*TASK BRIEF*
Report only the number of lines in the records that contain the word "language".

*MATERIAL SHOWN*
------------
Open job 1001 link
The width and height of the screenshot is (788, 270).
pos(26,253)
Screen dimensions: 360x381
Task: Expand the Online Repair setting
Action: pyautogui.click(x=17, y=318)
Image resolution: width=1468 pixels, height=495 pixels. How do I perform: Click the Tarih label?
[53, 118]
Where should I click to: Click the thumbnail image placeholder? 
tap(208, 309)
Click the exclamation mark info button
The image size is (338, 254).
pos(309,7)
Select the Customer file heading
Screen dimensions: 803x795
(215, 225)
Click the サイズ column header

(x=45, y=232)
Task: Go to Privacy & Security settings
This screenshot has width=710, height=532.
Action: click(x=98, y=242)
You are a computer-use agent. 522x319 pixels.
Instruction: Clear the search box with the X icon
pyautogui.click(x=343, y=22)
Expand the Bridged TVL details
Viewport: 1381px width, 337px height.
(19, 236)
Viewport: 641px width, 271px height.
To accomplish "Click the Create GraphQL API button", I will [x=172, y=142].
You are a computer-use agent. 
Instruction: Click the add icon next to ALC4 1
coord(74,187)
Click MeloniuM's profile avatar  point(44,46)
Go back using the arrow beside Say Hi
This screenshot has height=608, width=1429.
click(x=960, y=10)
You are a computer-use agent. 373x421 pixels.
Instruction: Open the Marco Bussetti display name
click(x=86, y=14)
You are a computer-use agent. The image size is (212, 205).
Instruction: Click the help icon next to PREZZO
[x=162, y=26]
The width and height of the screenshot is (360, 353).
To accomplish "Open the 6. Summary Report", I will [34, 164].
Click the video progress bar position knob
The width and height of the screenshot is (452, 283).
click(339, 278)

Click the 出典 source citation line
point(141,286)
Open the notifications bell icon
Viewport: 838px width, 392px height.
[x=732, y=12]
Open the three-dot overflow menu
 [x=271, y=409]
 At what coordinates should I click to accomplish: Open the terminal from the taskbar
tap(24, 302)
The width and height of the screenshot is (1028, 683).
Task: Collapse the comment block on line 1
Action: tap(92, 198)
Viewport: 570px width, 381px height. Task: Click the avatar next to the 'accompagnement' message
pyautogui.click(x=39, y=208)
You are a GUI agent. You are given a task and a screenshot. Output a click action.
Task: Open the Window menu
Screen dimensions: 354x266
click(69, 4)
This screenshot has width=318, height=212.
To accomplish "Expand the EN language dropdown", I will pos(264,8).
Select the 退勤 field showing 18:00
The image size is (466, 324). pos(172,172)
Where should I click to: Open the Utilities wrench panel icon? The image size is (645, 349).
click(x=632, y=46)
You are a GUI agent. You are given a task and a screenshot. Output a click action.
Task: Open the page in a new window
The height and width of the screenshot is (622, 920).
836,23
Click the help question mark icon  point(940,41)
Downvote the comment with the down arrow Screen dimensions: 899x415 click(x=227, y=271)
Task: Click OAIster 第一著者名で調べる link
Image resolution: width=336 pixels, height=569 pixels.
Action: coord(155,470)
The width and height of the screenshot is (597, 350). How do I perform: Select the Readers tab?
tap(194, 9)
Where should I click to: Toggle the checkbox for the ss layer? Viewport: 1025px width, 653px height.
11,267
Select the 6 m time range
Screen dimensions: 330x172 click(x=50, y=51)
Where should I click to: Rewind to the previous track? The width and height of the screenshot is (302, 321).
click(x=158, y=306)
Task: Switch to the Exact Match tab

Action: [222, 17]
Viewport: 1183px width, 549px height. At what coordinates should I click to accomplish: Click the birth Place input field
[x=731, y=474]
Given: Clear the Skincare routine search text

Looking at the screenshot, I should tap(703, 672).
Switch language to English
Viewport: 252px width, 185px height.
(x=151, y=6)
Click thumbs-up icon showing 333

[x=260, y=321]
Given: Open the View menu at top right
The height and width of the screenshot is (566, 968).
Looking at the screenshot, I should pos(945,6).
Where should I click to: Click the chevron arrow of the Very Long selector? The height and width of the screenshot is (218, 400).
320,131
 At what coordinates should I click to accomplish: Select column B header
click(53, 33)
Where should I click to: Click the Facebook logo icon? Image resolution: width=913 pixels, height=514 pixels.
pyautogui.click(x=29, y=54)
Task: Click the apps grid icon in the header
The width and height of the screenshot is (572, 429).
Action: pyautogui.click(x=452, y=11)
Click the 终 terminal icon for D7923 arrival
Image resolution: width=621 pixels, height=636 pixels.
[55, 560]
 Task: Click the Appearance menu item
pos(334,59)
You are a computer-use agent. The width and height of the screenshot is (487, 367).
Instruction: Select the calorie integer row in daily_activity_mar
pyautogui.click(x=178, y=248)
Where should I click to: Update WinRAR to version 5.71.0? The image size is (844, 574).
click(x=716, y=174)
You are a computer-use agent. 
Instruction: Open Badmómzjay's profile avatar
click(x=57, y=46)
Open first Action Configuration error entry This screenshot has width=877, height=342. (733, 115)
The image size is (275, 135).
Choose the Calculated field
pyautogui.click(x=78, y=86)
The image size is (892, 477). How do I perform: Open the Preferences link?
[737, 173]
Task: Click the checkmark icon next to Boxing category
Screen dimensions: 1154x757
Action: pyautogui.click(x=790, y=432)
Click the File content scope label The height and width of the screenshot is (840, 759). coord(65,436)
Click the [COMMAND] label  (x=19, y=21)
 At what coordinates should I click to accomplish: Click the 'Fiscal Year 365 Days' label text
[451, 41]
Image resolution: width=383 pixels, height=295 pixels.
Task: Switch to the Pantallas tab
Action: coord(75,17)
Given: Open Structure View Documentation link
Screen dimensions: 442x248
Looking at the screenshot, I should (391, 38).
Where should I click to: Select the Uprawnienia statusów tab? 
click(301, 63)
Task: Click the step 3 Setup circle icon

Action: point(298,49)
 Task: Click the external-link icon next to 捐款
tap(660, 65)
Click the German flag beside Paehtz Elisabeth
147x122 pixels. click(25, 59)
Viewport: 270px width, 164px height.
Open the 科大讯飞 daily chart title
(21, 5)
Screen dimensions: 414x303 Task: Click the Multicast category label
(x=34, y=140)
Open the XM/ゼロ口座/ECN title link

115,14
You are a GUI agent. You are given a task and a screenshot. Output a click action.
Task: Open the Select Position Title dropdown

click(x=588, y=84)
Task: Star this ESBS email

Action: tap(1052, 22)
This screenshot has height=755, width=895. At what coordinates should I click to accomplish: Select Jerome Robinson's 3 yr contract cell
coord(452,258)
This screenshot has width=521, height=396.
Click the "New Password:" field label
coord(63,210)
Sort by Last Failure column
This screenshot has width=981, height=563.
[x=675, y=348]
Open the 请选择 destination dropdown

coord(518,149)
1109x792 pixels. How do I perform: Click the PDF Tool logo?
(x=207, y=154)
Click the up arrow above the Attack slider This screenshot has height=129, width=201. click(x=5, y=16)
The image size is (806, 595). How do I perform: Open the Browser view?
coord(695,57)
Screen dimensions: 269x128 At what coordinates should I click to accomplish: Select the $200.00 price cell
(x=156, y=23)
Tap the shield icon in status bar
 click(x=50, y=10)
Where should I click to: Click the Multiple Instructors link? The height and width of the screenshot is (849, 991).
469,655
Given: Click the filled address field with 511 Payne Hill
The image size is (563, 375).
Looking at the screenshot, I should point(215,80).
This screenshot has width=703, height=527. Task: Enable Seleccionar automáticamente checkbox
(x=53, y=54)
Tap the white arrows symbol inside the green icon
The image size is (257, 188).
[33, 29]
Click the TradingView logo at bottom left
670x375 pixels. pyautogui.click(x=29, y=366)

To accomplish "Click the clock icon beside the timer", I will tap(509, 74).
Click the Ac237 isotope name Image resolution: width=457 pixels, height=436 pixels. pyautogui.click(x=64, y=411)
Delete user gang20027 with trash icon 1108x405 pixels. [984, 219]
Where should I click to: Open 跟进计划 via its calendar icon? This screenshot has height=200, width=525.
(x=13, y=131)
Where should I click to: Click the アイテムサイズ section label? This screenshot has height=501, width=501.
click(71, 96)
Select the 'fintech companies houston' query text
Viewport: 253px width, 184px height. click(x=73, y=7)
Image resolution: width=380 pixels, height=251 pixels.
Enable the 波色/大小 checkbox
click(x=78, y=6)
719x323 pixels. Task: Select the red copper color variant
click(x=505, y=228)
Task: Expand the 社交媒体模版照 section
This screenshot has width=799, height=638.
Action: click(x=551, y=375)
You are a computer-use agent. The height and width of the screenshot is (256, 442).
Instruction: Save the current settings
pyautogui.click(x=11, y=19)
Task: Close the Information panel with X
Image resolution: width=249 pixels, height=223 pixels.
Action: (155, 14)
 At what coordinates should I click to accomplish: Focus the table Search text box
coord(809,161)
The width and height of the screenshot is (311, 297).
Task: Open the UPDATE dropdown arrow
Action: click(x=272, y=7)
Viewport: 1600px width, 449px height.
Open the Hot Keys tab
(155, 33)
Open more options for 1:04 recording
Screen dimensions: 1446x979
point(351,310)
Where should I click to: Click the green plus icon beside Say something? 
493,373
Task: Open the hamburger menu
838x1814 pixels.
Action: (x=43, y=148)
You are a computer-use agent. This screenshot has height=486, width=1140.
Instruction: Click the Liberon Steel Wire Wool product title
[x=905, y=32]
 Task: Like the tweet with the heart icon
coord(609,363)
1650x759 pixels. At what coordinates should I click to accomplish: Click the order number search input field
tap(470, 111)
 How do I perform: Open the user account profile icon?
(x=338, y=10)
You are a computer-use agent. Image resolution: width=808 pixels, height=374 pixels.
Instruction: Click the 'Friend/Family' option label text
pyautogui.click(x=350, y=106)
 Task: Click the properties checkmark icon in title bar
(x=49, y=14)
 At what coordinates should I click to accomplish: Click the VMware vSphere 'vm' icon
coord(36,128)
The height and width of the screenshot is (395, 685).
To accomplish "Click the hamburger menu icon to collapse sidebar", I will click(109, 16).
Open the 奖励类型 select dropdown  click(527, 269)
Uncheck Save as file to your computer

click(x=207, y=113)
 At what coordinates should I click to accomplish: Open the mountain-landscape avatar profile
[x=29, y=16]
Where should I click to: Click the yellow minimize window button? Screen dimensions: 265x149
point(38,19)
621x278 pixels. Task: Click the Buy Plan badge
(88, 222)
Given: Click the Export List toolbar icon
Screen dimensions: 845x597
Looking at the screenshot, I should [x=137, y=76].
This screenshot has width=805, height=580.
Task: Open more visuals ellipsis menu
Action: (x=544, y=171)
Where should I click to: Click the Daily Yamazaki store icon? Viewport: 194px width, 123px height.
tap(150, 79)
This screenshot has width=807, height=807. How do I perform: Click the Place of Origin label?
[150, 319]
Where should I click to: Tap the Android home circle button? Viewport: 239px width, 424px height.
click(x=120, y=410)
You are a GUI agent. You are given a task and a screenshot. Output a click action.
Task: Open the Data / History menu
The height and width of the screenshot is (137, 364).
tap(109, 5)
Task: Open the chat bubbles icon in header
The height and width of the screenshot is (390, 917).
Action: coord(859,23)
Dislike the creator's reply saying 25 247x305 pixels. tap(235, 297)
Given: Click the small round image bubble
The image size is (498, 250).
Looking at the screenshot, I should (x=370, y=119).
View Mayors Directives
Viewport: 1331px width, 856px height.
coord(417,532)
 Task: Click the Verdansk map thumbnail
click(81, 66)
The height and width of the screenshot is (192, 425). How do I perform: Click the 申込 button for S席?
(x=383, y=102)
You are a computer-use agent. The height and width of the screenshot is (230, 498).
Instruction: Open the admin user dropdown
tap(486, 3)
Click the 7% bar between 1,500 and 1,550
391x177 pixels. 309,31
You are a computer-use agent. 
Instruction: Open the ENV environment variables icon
------------
*ANSWER AREA*
2